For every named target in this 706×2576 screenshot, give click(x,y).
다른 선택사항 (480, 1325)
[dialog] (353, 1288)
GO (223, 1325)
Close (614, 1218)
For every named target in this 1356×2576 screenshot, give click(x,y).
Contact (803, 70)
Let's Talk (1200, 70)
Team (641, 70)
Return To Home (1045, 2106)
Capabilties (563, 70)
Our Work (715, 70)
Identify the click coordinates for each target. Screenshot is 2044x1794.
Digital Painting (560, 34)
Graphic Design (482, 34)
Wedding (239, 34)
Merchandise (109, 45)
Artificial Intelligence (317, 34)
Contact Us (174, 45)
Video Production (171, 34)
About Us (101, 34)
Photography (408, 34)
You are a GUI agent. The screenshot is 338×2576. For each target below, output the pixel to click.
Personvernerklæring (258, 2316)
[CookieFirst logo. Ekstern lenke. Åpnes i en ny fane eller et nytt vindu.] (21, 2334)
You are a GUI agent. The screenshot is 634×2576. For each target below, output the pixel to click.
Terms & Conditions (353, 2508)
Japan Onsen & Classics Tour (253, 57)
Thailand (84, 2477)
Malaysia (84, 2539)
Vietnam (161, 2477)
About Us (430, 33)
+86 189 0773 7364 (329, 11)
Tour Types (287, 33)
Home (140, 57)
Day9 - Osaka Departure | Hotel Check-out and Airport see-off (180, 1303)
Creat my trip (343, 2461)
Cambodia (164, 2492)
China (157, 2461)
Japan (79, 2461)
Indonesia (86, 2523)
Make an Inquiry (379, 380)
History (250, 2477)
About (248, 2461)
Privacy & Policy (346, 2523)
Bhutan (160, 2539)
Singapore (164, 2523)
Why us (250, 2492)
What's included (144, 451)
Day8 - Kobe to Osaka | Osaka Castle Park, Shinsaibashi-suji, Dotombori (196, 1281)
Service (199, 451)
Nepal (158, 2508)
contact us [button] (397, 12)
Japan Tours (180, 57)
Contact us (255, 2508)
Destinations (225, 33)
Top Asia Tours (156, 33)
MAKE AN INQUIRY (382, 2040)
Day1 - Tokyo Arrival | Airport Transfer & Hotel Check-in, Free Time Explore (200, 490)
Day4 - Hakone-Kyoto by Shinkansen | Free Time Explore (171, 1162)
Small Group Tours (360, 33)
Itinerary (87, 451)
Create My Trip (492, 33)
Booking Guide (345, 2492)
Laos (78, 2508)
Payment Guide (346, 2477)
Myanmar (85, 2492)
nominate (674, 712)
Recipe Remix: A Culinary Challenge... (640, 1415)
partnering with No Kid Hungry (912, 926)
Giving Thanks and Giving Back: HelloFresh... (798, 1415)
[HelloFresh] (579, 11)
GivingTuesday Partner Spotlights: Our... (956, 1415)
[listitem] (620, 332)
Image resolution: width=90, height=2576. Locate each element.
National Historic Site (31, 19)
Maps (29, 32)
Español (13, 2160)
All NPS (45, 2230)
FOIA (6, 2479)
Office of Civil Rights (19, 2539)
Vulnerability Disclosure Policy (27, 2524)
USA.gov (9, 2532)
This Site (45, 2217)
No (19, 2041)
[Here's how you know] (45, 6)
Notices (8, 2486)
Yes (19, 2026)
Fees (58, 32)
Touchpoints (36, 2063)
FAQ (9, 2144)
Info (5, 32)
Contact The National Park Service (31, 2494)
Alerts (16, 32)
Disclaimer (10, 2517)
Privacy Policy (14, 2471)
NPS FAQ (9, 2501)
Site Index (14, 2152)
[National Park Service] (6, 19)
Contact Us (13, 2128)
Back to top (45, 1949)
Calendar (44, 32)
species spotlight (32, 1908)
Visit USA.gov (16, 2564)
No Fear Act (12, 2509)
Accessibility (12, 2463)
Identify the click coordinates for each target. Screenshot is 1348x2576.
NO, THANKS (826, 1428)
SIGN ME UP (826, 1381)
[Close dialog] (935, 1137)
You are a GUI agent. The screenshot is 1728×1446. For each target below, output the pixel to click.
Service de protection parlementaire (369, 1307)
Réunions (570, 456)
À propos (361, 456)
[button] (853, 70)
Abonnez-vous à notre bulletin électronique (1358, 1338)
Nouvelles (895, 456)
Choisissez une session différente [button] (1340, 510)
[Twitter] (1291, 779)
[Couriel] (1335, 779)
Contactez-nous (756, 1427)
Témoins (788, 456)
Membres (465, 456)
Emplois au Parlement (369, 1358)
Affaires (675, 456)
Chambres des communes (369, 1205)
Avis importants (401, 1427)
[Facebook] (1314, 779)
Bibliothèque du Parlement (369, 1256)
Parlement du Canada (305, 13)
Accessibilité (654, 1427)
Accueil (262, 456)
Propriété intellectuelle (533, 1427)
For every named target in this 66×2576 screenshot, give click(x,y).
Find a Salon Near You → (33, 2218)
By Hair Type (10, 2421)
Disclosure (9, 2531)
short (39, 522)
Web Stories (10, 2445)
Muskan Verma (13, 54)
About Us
+---+
_TASK DIRECTIONS_: This task calls for every entry above to be transcribed exactly.

_WRITTEN RESPONSE_:
For every named target in this 706×2576 screenshot, give click(x,y).
다른 선택사항 (480, 1325)
[dialog] (353, 1288)
GO (223, 1325)
Close (614, 1218)
For every named target in this 1356×2576 screenshot, give click(x,y).
Contact (803, 70)
Let's Talk (1200, 70)
Team (641, 70)
Return To Home (1045, 2106)
Capabilties (563, 70)
Our Work (715, 70)
Identify the click coordinates for each target. Screenshot is 2044x1794.
Digital Painting (560, 34)
Graphic Design (482, 34)
Wedding (239, 34)
Merchandise (109, 45)
Artificial Intelligence (317, 34)
Contact Us (174, 45)
Video Production (171, 34)
About Us (101, 34)
Photography (408, 34)
You are a GUI agent. The screenshot is 338×2576. For each target below, output the pixel to click.
Personvernerklæring (258, 2316)
[CookieFirst logo. Ekstern lenke. Åpnes i en ny fane eller et nytt vindu.] (21, 2334)
You are a GUI agent. The screenshot is 634×2576. For each target below, output the pixel to click.
Terms & Conditions (353, 2508)
Japan Onsen & Classics Tour (253, 57)
Thailand (84, 2477)
Malaysia (84, 2539)
Vietnam (161, 2477)
About Us (430, 33)
+86 189 0773 7364 (329, 11)
Tour Types (287, 33)
Home (140, 57)
Day9 - Osaka Departure | Hotel Check-out and Airport see-off (180, 1303)
Creat my trip (343, 2461)
Cambodia (164, 2492)
China (157, 2461)
Japan (79, 2461)
Indonesia (86, 2523)
Make an Inquiry (379, 380)
History (250, 2477)
About (248, 2461)
Privacy & Policy (346, 2523)
Bhutan (160, 2539)
Singapore (164, 2523)
Why us (250, 2492)
What's included (144, 451)
Day8 - Kobe to Osaka | Osaka Castle Park, Shinsaibashi-suji, Dotombori (196, 1281)
Service (199, 451)
Nepal (158, 2508)
contact us [button] (397, 12)
Japan Tours (180, 57)
Contact us (255, 2508)
Destinations (225, 33)
Top Asia Tours (156, 33)
MAKE AN INQUIRY (382, 2040)
Day1 - Tokyo Arrival | Airport Transfer & Hotel Check-in, Free Time Explore (200, 490)
Day4 - Hakone-Kyoto by Shinkansen | Free Time Explore (171, 1162)
Small Group Tours (360, 33)
Itinerary (87, 451)
Create My Trip (492, 33)
Booking Guide (345, 2492)
Laos (78, 2508)
Payment Guide (346, 2477)
Myanmar (85, 2492)
nominate (674, 712)
Recipe Remix: A Culinary Challenge... (640, 1415)
partnering with No Kid Hungry (912, 926)
Giving Thanks and Giving Back: HelloFresh... (798, 1415)
[HelloFresh] (579, 11)
GivingTuesday Partner Spotlights: Our... (956, 1415)
[listitem] (620, 332)
Image resolution: width=90, height=2576. Locate each element.
National Historic Site (31, 19)
Maps (29, 32)
Español (13, 2160)
All NPS (45, 2230)
FOIA (6, 2479)
Office of Civil Rights (19, 2539)
Vulnerability Disclosure Policy (27, 2524)
USA.gov (9, 2532)
This Site (45, 2217)
No (19, 2041)
[Here's how you know] (45, 6)
Notices (8, 2486)
Yes (19, 2026)
Fees (58, 32)
Touchpoints (36, 2063)
FAQ (9, 2144)
Info (5, 32)
Contact The National Park Service (31, 2494)
Alerts (16, 32)
Disclaimer (10, 2517)
Privacy Policy (14, 2471)
NPS FAQ (9, 2501)
Site Index (14, 2152)
[National Park Service] (6, 19)
Contact Us (13, 2128)
Back to top (45, 1949)
Calendar (44, 32)
species spotlight (32, 1908)
Visit USA.gov (16, 2564)
No Fear Act (12, 2509)
Accessibility (12, 2463)
Identify the click coordinates for each target. Screenshot is 1348x2576.
NO, THANKS (826, 1428)
SIGN ME UP (826, 1381)
[Close dialog] (935, 1137)
You are a GUI agent. The screenshot is 1728×1446. For each target below, output the pixel to click.
Service de protection parlementaire (369, 1307)
Réunions (570, 456)
À propos (361, 456)
[button] (853, 70)
Abonnez-vous à notre bulletin électronique (1358, 1338)
Nouvelles (895, 456)
Choisissez une session différente [button] (1340, 510)
[Twitter] (1291, 779)
[Couriel] (1335, 779)
Contactez-nous (756, 1427)
Témoins (788, 456)
Membres (465, 456)
Emplois au Parlement (369, 1358)
Affaires (675, 456)
Chambres des communes (369, 1205)
Avis importants (401, 1427)
[Facebook] (1314, 779)
Bibliothèque du Parlement (369, 1256)
Parlement du Canada (305, 13)
Accessibilité (654, 1427)
Accueil (262, 456)
Propriété intellectuelle (533, 1427)
For every named target in this 66×2576 screenshot, give click(x,y).
Find a Salon Near You → (33, 2218)
By Hair Type (10, 2421)
Disclosure (9, 2531)
short (39, 522)
Web Stories (10, 2445)
Muskan Verma (13, 54)
About Us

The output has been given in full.